Zotac GeForce GT 220 review
ATI's new 5000-series cards have some impressive features, but with the cheapest cards costing over £100 they are aimed at serious gamers. With the GT 220, Nvidia has seized the opportunity to release an inexpensive card to suit more casual gamers.
This is the first desktop card that we've seen from Nvidia to use a 40nm production process, which should result in reduced heat output and manufacturing costs. ATI is well ahead of Nvidia here, though, having released its 40nm HD 4770 in May.
Zotac's GT 220 matches Nvidia's reference specification, with a core clock speed of just 625MHz. More importantly, the card has only 48 unified shaders, which limits its parallel processing ability. Its performance in our gaming tests was disappointing; it scored just 20.5fps in Call of Duty 4. We got a playable 31.3fps by turning off anti-aliasing, but we couldn't get Crysis to run smoothly even at low detail settings.

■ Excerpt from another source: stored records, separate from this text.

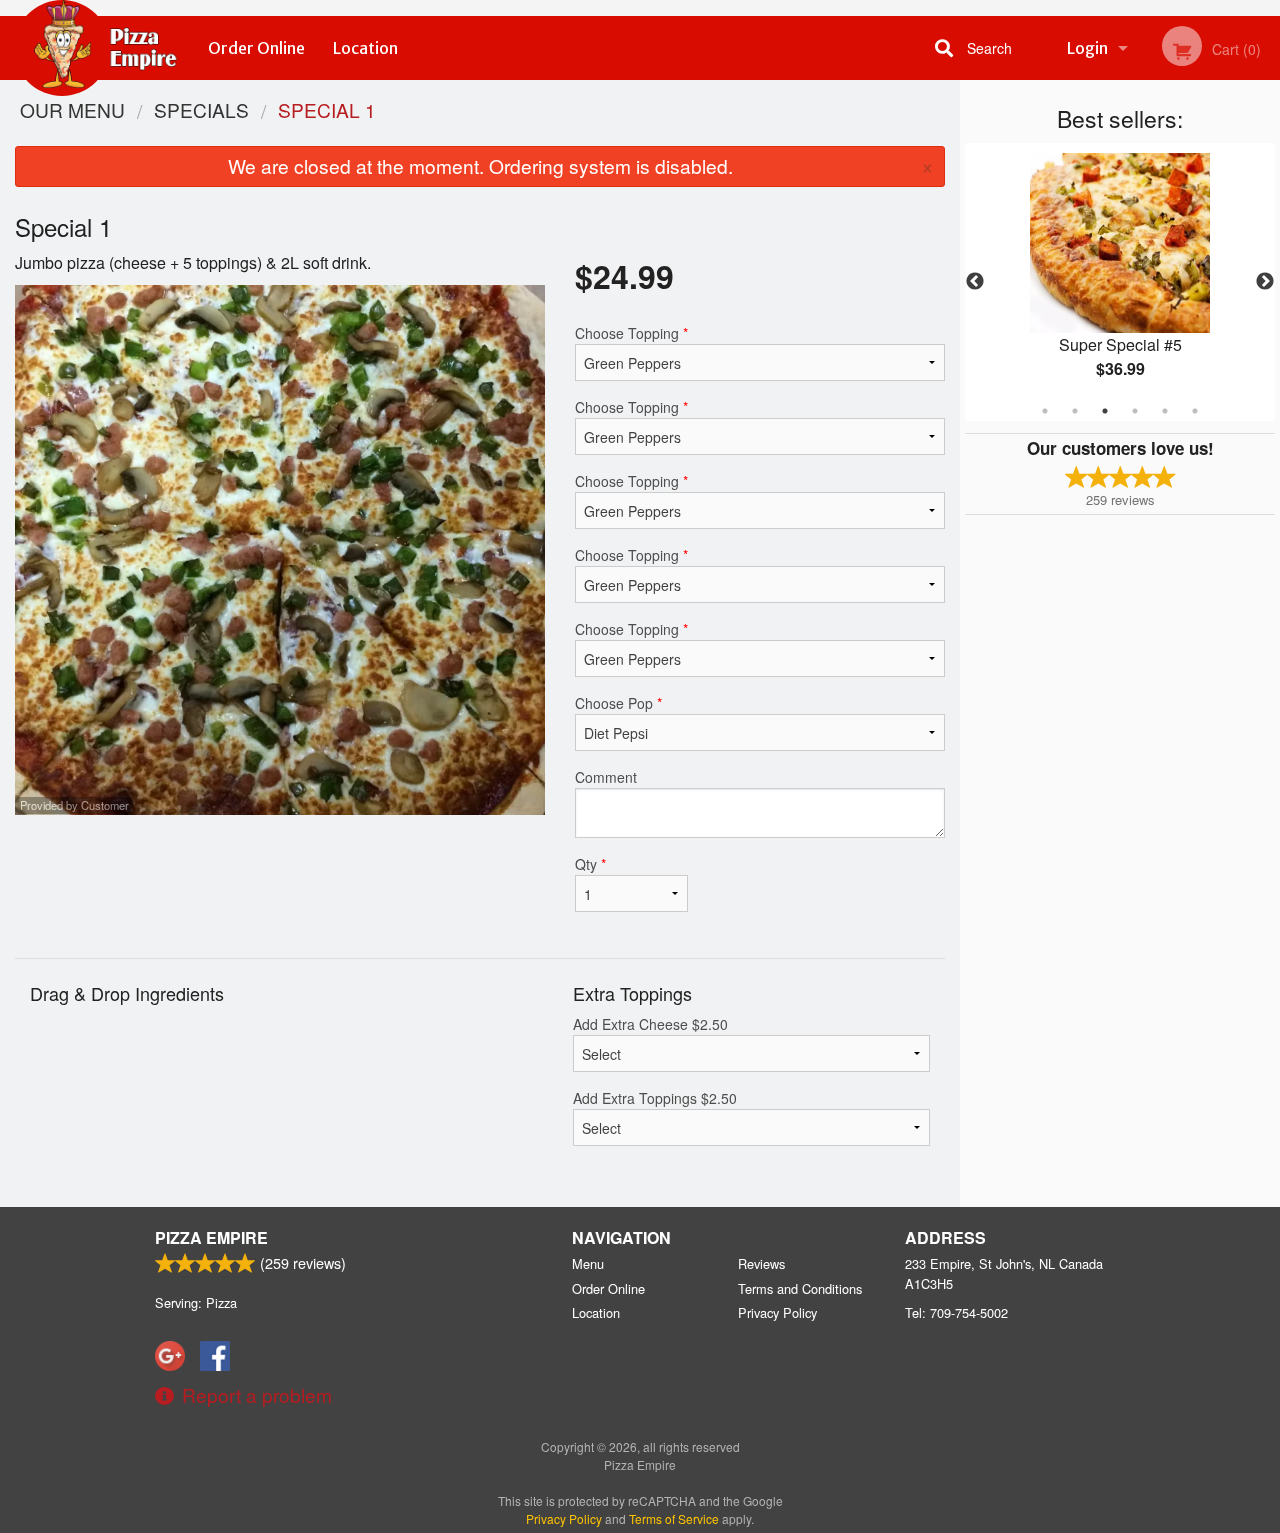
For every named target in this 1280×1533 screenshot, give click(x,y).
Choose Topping (631, 333)
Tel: (956, 1312)
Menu (588, 1263)
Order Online (256, 48)
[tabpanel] (1120, 282)
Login (1087, 48)
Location (365, 48)
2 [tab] (1075, 411)
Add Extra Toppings (655, 1098)
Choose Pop (618, 703)
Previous (975, 282)
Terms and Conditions (800, 1288)
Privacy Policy (777, 1312)
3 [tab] (1105, 411)
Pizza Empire (211, 1237)
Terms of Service (674, 1518)
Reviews (761, 1263)
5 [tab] (1165, 411)
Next (1265, 282)
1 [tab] (1045, 411)
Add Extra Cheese (650, 1024)
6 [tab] (1195, 411)
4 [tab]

This may not be a great gaming card, but it's powerful enough to accelerate HD video playback, giving even modest dual-core processors the ability to handle smooth Full-HD playback. The card is slender, taking up one slot. Its expansive heat sink and small 48mm fan deal with any heat buildup, while keeping noise to a minimum.
Its small size and low heat output make it suitable for media centre PCs. Nvidia has finally discarded the S/PDIF header input on its cards, used to route audio to the HDMI output. There are also DVI and VGA outputs.
This is a decent version of a flawed card, but Gigabyte's is better. Either way, the GT 220 performs like a £40 card and is overpriced at £52. Sapphire's more powerful and passively cooled Radeon HD 4670 Ultimate Edition (from www.pixmania.co.uk) is a much better buy at just £54 including VAT.